I got that same 800# to call, but in my experience it can take a few hours to sometimes a day or two after I have been given a tracking number before it actually works. Plus in the e-mail from apple it says "tracking information will be available on the carrier sites 12 to 24 hours after shipping." so im not worried about the tracking.


----------



## imobile (Oct 6, 2007)

Macaholic said:


> Hrm... no midnight delivery. Porch light off
> 
> 
> 
> ...


Same here. Has been shipped, I assume from Sacramento, Ca. NO more than 15-16 hours by Eighteen wheeler up Interstate 5 to Blaine, Wa. I know, done that hundreds of times!
However , considering weight of freight, one assumes it will be flown.

Purolator has very poor ( Dark Side like?) tracking compared to Fed Ex. Both computers ( iBook/iMac) I've bought online via Apple store, shipped by FEd Ex from Taiwan and Shanghai were logged so precisely that coffee and or bathroom breaks were noted!


----------



## dansgil (Aug 16, 2006)

Those of you who have an est. arrival date of the 25th are lucky. Mine shipped earlier today and is still showing Friday as the date.


----------



## bringonthenite (Aug 7, 2007)

rpalace said:


> Mine's on the way!
> 
> Shipment Date:
> OCT 24, 2007
> ...



Add me to the 24th / 25th list. Hope Purolator makes it!


----------



## mac_geek (May 14, 2005)

Shipped on the 24th. To be delivered by the 25th. Apple edu pricing.


----------



## joltguy (Apr 15, 2005)

*Wooo!*

Woke up this morning to find an unexpected little note in my inbox. It said:

"You're getting Leopard today, buddy!"

(I'm paraphrasing a bit.)

Happy day!


----------



## imobile (Oct 6, 2007)

imobile said:


> Same here. Has been shipped, I assume from Sacramento, Ca. NO more than 15-16 hours by Eighteen wheeler up Interstate 5 to Blaine, Wa. I know, done that hundreds of times!
> However , considering weight of freight, one assumes it will be flown.
> 
> Purolator has very poor ( Dark Side like?) tracking compared to Fed Ex. Both computers ( iBook/iMac) I've bought online via Apple store, shipped by FEd Ex from Taiwan and Shanghai were logged so precisely that coffee and or bathroom breaks were noted!


UPDATE ~~
Some tracking eh?
Please call 1 888 SHIP-123 or 1-888-744-7123 for information on this shipment.


----------



## Macaholic (Jan 7, 2003)

dansgil said:


> Those of you who have an est. arrival date of the 25th are lucky. Mine shipped earlier today and is still showing Friday as the date.

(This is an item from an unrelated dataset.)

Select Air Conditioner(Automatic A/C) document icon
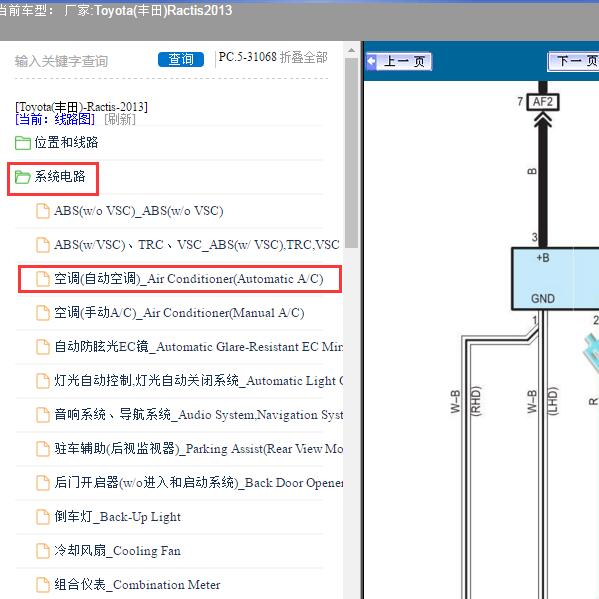The image size is (599, 599). 43,279
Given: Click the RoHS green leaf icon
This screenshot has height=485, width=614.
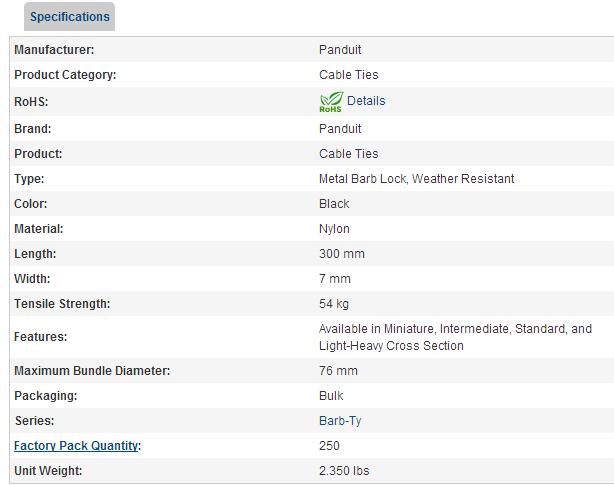Looking at the screenshot, I should [x=331, y=101].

Well, to be frank about it I have little faith it'll arrive before Friday.


----------



## Atroz (Aug 7, 2005)

bringonthenite said:


> Add me to the 24th / 25th list. Hope Purolator makes it!


Me too!! Got the same notice.


----------



## tripleR (Sep 26, 2007)

Macaholic said:


> Well, to be frank about it I have little faith it'll arrive before Friday.

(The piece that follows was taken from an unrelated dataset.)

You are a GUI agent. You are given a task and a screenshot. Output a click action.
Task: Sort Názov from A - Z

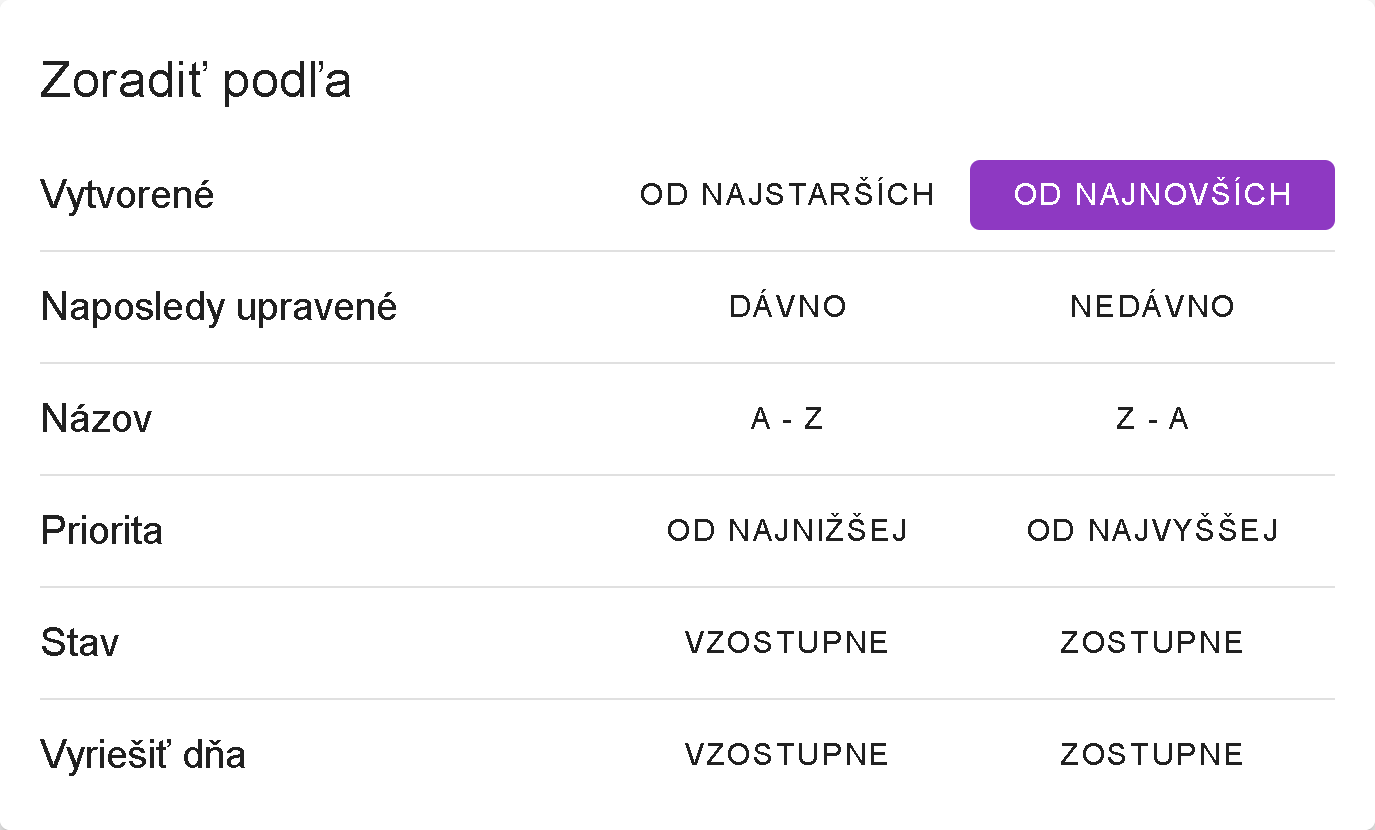tap(787, 419)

I'm starting to wonder if I'll get it this week at all. I pre-ordered the morning of the 16 and my status still shows waiting for shipment


----------



## adagio (Aug 23, 2002)

tripleR said:


> I'm starting to wonder if I'll get it this week at all. I pre-ordered the morning of the 16 and my status still shows waiting for shipment


If I were you I'd call to find out why the delay.


----------



## planders (Jun 24, 2005)

dansgil said:


> Those of you who have an est. arrival date of the 25th are lucky. Mine shipped earlier today and is still showing Friday as the date.


Don't worry, the date Apple provides as an estimated delivery date has never worked for me yet. I have a feeling that Apple has arranged for delivery on Oct. 26 with the couriers--who then release the packages based on delivery times to different locations. I got my shipping notice past 11 PM last night, I'd be pretty surprised if it actually hits the road before today.

Of course, I could be wrong--and if so, woo hoo!


----------



## shane3547 (May 25, 2005)

meall said:


> MacRumors is reporting that one user as received a shipped notice for its Leopard, anyone in Canada has this?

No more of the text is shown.